Et comme une tragédie de Shakespeare ne serait pas vraiment une tragédie de Shakespeare s'il n'y avait une grosse flagrante révoltante injustice, donc, le gentil pauvre vieux comte Gloucester se fait éclater les deux yeux à cause du méchant, méchant fils, ingrat, arriviste et félon. Il devra se traîner sur les routes en pleurant le sang, guidé par son gentil, gentil fils (façon Œdipe et Antigone, vous voyez le genre).

Et puis, c'est la guerre, et puis c'est la folie des vieux, et puis c'est la pluie, la tempête, tout sur la tête pendant des heures comme vache qui pisse, et puis c'est les fous qui disent des choses sensées et les raisonnables qui disent des folies, et puis c'est l'animosité, et puis c'est les trahisons à n'en plus finir, et puis c'est les vengeances, et puis c'est la mort, et vas-y que ça tombe comme des mouches, encore plus que la pluie. Et puis…

… c'est la fin et je suis bien contente d'en avoir fini parce que le Lear, le délire, le collyre, la lyre, le lire ou le pas lire, le relire et pâlir, moi, j'en avais plein la tirelire et je ne savais plus quoi penser de mon avis sur Lear : l'abolear ? l'ensevelear ? ou tout au contraire l'exprimer au risque de le salear ? de l'amolear ? de le démolear ? de l'avilear ?

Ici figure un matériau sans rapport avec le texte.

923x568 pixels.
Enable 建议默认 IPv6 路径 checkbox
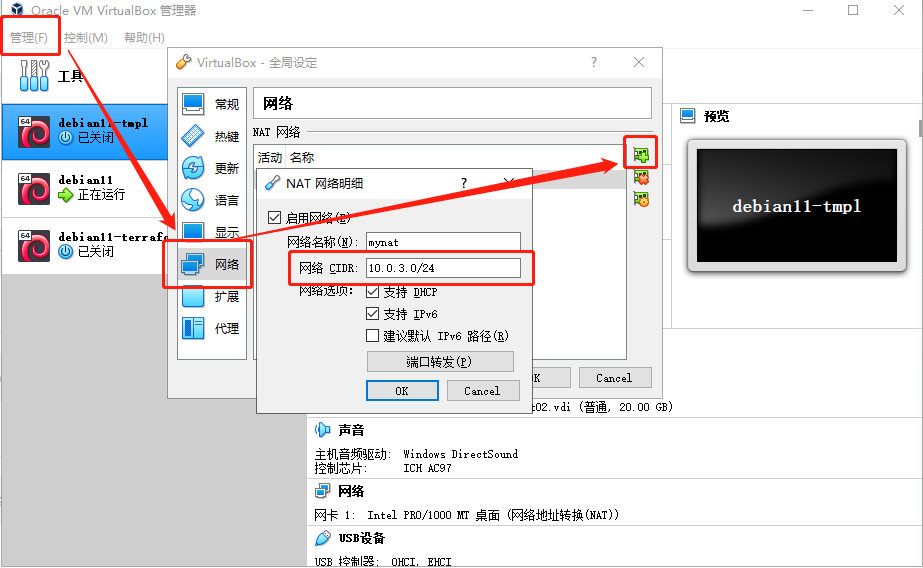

Bref, le Lear, sans chercher à le reluire ni à le dépolir, j'ai très faiblement apprécié : trop caricatural, trop manichéen, trop deus ex-machinéen à mon goût, surtout quand je considère la force et la subtilité qu'il déploie ailleurs dans d'autres pièces, ça me chiffonne un peu, je dois dire. Mais, une fois encore, une fois pour toutes, ce n'est que mon avis, un malheureux petit avis, léger comme une plume d'oiseau (lear) et qui sera balayé au premier souffle de la tempête.